The NASA Earth Observing System Data and Information System (EOSDIS) Website offers several options to view, monitor, and assess MODIS imagery! In many cases, images are available within a few hours after they are made, so you can get a jump start on comparing your observation to the satellite. We will highlight those that are simple to use.

MODIS scans back and forth as it takes an image. The edges of the image are distorted. The Real-Time images are displayed as they are scanned by MODIS, without correction for geometric distortion. Since the observed pixels at the edge of the swath are bigger than they are in the center, they appear to be scrunched into a too-small grid box when displayed "as-is" in the Real-Time imagery. The distortion is more obvious in the higher resolution images (i.e., 250 m pixels). The images in the Gallery have been corrected for distortion.

For more details see Near Real-Time vs Science Quality.

  • Worldview: Provides a "live" look at the entire Earth. Imagery is available from May 2012 to current and can be seen as soon as three hours after being scanned by MODIS. For simple navigation tips visit the GLOBE Worldview Tutorial.

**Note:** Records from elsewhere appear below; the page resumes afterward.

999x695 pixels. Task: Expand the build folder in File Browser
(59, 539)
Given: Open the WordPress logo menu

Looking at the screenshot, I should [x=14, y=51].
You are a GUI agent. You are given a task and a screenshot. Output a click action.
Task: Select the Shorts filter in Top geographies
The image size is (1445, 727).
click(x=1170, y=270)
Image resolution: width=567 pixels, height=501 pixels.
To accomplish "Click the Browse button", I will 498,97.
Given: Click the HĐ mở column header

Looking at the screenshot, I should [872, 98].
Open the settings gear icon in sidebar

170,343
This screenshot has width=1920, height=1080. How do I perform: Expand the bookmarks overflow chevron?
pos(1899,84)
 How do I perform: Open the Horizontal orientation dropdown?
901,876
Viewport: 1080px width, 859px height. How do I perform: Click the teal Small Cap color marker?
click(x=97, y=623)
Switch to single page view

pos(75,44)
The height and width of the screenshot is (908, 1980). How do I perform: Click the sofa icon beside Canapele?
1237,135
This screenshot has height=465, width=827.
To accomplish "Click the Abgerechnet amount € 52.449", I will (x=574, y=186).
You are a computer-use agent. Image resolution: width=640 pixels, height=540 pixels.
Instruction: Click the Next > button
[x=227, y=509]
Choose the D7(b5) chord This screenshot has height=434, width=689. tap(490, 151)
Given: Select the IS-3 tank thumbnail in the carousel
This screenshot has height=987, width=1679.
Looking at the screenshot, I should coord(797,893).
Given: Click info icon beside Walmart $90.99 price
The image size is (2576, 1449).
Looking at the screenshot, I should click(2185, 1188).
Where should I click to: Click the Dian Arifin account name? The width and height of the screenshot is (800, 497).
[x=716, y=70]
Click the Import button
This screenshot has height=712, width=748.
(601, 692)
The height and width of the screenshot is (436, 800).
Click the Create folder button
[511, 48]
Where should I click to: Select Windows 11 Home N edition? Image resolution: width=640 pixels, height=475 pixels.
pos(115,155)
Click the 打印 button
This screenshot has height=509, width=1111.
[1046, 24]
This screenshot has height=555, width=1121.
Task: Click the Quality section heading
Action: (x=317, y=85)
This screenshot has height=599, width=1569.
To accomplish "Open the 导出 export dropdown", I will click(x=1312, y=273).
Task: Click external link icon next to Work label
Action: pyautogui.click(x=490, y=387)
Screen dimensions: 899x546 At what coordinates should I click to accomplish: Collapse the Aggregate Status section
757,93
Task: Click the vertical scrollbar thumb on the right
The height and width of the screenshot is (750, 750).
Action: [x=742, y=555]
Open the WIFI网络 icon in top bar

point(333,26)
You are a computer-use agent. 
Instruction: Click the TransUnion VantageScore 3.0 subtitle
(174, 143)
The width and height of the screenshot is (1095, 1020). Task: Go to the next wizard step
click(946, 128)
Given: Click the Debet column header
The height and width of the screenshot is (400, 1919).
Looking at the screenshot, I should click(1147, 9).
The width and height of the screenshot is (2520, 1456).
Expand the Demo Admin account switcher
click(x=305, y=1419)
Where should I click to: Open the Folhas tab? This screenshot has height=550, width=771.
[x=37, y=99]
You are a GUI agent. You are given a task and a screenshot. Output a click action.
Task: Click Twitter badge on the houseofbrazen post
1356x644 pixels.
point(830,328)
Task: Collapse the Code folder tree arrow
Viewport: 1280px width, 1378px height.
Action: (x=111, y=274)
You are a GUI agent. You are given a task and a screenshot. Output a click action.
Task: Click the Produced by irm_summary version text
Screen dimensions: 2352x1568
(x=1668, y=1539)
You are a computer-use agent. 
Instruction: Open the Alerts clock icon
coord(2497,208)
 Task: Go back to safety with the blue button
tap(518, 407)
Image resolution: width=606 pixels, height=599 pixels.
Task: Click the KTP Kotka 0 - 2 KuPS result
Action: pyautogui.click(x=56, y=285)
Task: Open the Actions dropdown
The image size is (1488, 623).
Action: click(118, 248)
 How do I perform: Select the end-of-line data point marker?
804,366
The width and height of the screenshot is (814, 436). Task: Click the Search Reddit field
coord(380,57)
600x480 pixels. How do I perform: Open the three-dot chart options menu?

  • MODIS Near Real Time (Orbit Swath) Images:

    If you know the Universal Time (UTC) of the satellite overpass (such as from your S'COOL overpass schedule):
    1. Click on the MODIS Near Real Time (Orbit Swath) Images link. Images posted for today will be shown. You can also choose other dates by clicking on the calendar.
      Note: Terra appears first on this page, with Aqua below.
    2. You can find imagery corresponding to your observations using the Universal Time (UTC) stamp on the MODIS images (posted at 5 minute intervals) and the S'COOL overpass schedule.
    3. Click on the thumbnail to see the image in multiple resolutions and band combinations.

    If you do not know the UTC:
    1. Click on either the Terra or Aqua "Orbit Tracks" hyperlink at the top of each box containing the satellite images.
    2. Find the area you want to see on the map.
      • On the Terra Orbit Track map, the lines that run from the top right to the lower left show where it was during the day when MODIS can take true-color images. The lines running top left to lower right show Terra's night-time orbit tracks. Since only day-time images are posted on the site, find the day time line that runs closest to the area you want to see.
        Note the time stamp to the north of the area you want to see. The time stamps mark the northern and southern edges of the images.
      • On the Aqua Orbit Track map, locate the nearest line running from the bottom right to the top left. This traces Aqua's daytime orbit.
        Note the time to the south of the area you want to see.
    3. Close the orbit map, and scroll to the right time - remembering that Terra appears first on the page, followed by Aqua.
    4. Click on the thumbnail to see the image in multiple resolutions and band combinations.
  • Gallery: The Gallery contains images (corrected for distortion) of important events or that the MODIS team has selected to highlight.

    To find MODIS images in the Gallery:
    1. The most recent images appear on the page (to confirm click the "Display most recent images" hyperlink at the top of the page), OR
    2. Enter the date and/or keyword (name of the country or state) in the search boxes.